The London Metropolitan University project team included Mavernie Cunningham, Matthew Barac, Harriet McKay, Adeyemi Akande, Wally Mbassi, Ricardo Eversley, Tunmiji Osibodu, and Emma Carpenter.
Keynote Speaker
Laduma Ngxokolo is the CEO and founder of world-renowned fashion brand MaXhosa Africa. Established in 2012, MaXhosa designs showcase the beauty, culture, language and aspiration of the Xhosa people of South Africa. Translated into a contemporary design context, Ngxokolo’s use of Xhosa motifs has created an award-winning brand that has gained a worldwide following, and is at the forefront of bringing African design to the attention of global markets.
Discussants
Caroline Kamana is Director of the Liliesleaf Trust UK and is creating the Anti-Apartheid Legacy: Centre of Memory and Learning, Europe's first museum and community hub dedicated to the heritage of anti-apartheid and its contemporary resonances, opening in London in 2025. A curator and heritage education specialist, she has multiple years’ experience of teaching and curriculum innovation across primary, secondary and tertiary institutions and within cultural heritage sites. She facilitates community engagement through engagement with archives and collections and through participatory activity. Her practice has been set between South Africa and the UK, including at the Constitutional Court of South Africa and for St Paul’s Cathedral, London.

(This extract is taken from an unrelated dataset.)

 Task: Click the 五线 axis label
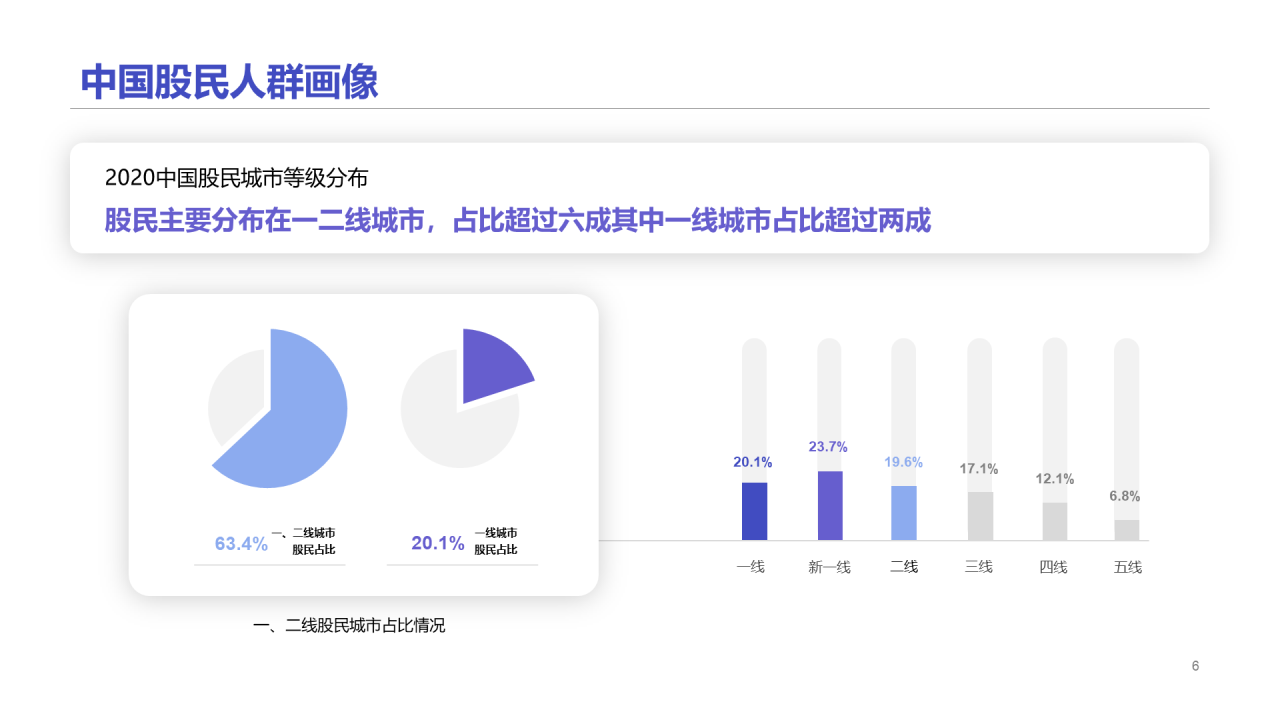[1127, 567]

Chrissa Amuah is a British-Ghanaian designer, curator, editor and creative consultant. She is founder of the luxury homeware and interiors brand AMWA Designs, for which she draws inspiration from Ghanaian Adinkra symbols. Best described as a multi-disciplinary designer, she collaborates with world-leading multinational brands to bring a unique perspective informed by African sensibilities to their projects. Projects have included one-of-a-kind customisations for San Francisco-based sustainable footwear brand Allbirds; a 2022 commission by Diageo-owned whisky brand Mortlach to design the 2.81 light fixture; and ‘Freedom to Move’, her co-collaboration and conceptual design for luxury car brand Lexus, launched at Design Miami 2020. House & Garden magazine included her in their ‘Top 100 Designers’ shaping the world of contemporary design in 2021.

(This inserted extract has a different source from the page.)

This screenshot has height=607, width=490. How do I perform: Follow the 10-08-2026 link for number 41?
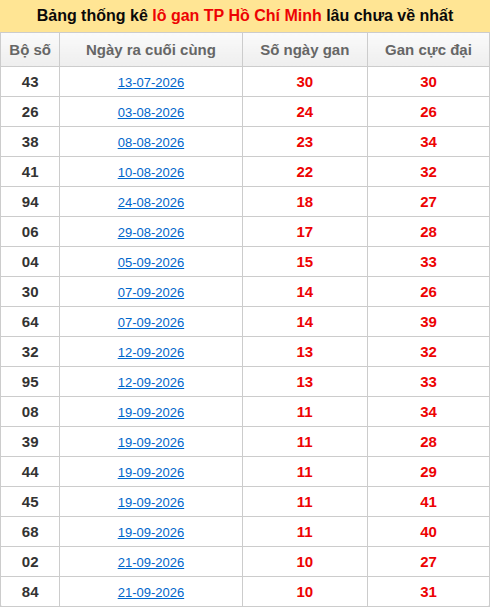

Foday Dumbuya is a Menswear Designer and Creative Director of LABRUM London, the fashion brand he launched in 2014. Born in Freetown, Sierra Leone, he grew up in Cyprus and London. Positioned at the intersection of Fashion, Culture and Art, his practice is driven by a desire to master his craft. This has taken him on an exploratory journey where he learned many ways to develop and create garments. He has incorporated techniques handed down generation by generation into his collections, fusing traditional West-African silhouettes with classic British tailoring to create signature styles unique to LABRUM. His ambition for the brand is to push a narrative of black joy to the forefront of the media and the public eye. Awards include the Queen Elizabeth II Award for British Design (2023), and the Best of Africa platform’s Outstanding Achievement Award (2023) which acknowledged his achievement in bringing African stories to a global audience.

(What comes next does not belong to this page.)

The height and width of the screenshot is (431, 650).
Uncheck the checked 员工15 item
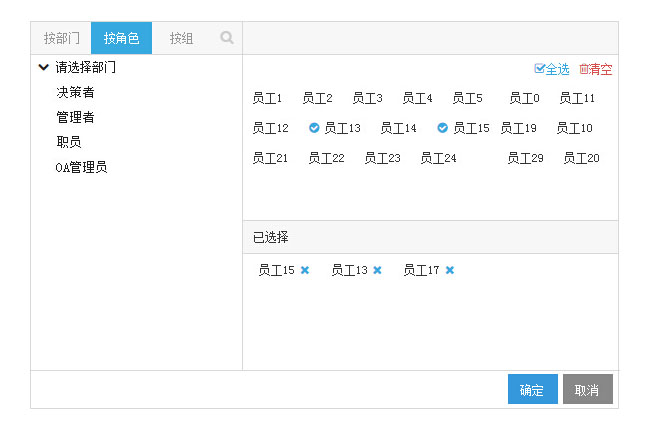(443, 128)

Harriet McKay works in the Design subject area at the School of Art, Architecture and Design, London Metropolitan University, where she is a member of research centre CUBE: Centre for Urban & Built Ecologies. She has taught at the Royal College of Art, and on the Heritage Studies and Museology MA programmes at the School of World Art Studies, University of East Anglia. She retains a keen interest in the material and visual dimensions of culture across the African continent, a topic that informed her doctoral studies in Design History completed at Kingston University. Alongside the Londond Afropolitan project, she is currently working on a study of craft-design and women’s empowerment in the Global South, in collaboration with Anne Massey (UCA, Canterbury).
Chair
Matthew Barac is an architect, writer, and academic. He is Professor of Architecture and Urban Culture at London Metropolitan University where his roles include leading CUBE: Centre of Urban & Built Ecologies and the PhD programme in Art, Architecture & Design. He is Co-Investigator on the London Afropolitan project, and he leads Afropolitan Architecture: a research and knowledge exchange initiative developed in collaboration Mokena Makeka which was launched at the Venice Biennale 2023.